If the account is currently frozen then we return an error indicating this.
Deposits
We need to remember deposits for a while -- potentially "forever" -- as they could later get disputed.
Disputes
We need to remember disputes until we see either a resolve or a chargeback for the disputed transaction.
If a transaction is already under dispute then we will return an error indicating as much.
If a transaction cannot be found then we return an error indicating this.
If the client id of the user submitting the dispute does not match the client id of the user that created the transaction then we consider the dispute to be not valid. This situation is handled for us when we look for the transaction as we include the user id in the key that we look up transaction by.
A dispute for a past deposit can result in negative available balance on the account, if there have been withdrawals or disputes since the time at which the deposit was made. This is fine and expected.
Resolves
When a dispute is resolved, we forget the dispute, but we keep remembering the deposit in case the same transaction is disputed again by the user.
If a current dispute cannot be found then we return an error indicating this.
(As with disputes, user id must match, and is handled because we include the user id in the key that we look up dispute by.)
Chargebacks
When a transaction gets chargeback, the user shall not be able to dispute the same transaction again as the amount has been sent back to their third party bank account. Therefore, we forget about the dispute (and therefore also the transaction itself) after chargeback has been processed.
If a current dispute cannot be found when processing a chargeback then we return an error indicating this.
(As with disputes and resolves, user id must match, and is handled because we include the user id in the key that we look up dispute by.)
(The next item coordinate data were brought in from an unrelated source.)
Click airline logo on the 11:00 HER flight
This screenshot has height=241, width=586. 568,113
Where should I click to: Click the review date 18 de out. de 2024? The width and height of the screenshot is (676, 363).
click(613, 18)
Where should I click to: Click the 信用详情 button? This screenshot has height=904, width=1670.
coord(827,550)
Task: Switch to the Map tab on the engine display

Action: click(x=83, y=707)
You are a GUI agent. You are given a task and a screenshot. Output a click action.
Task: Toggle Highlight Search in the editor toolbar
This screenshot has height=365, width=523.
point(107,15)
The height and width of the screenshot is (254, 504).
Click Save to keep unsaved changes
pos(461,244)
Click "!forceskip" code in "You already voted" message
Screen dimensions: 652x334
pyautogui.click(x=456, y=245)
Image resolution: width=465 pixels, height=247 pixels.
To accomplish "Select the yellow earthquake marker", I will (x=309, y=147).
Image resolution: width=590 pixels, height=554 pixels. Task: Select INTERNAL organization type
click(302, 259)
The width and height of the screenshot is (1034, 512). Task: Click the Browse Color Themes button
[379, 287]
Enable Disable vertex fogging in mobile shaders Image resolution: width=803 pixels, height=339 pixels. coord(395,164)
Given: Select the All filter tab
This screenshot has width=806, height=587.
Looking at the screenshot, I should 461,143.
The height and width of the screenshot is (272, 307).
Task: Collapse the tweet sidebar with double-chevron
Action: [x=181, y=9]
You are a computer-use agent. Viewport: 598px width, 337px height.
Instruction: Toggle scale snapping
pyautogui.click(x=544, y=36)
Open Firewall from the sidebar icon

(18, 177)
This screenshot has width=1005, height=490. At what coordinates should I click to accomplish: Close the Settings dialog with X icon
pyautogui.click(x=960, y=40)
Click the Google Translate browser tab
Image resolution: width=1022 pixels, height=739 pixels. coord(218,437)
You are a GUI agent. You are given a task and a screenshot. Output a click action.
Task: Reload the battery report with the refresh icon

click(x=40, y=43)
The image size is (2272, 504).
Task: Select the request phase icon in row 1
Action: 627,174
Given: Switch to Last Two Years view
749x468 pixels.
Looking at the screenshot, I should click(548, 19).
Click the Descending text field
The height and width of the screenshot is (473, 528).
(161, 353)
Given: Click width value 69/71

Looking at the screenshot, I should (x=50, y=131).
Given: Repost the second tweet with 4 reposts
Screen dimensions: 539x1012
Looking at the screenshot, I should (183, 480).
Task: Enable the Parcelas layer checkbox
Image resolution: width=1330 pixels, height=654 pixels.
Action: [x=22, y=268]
When the chargeback is processed, the total funds can become negative. This is expected. I guess that is part of the reason why the spec says to freeze the account of the user after processing a chargeback.
Correctness
Assuming that the logic of the handling of the cases as listed above is correct,
the implementation itself should also be correct. Transactions are processed
serially in the order that they are read, with the code currently being
single threaded, and we use std::collections::HashMap
for the deposits
and disputes that we want to remember, as well as for the accounts.
State of transactions
State of past transactions is handled by maintaining two collections of transactions; deposit transactions and dispute transactions. When a valid deposit transaction is received, we remember the transaction for as long as we do not yet see a valid dispute for the transaction.
When a transaction is disputed, we remove the transaction from our collection of deposit transactions and put an entry for the transaction in our collection of disputed transactions.
When a dispute is resolved, we remove the transaction from our collection of disputed transactions and put an entry for it back in the collection of deposit transactions, in case the transaction is disputed again in the future.
When a dispute is charged back, we remove the transaction from our collection of disputed transactions, and we then forget about the transaction as it cannot be disputed again in the future after it has been charged back.
Multithreading
After finishing the single threaded version of the program I will have a look at splitting up the work across the logical CPU cores of the host system. In the multi-threaded version of the program, we will read the CSV input on a single thread and we will use the client id when deciding which thread to send the transaction data for processing to. As such there will not be any synchronization needed between the transaction processing threads.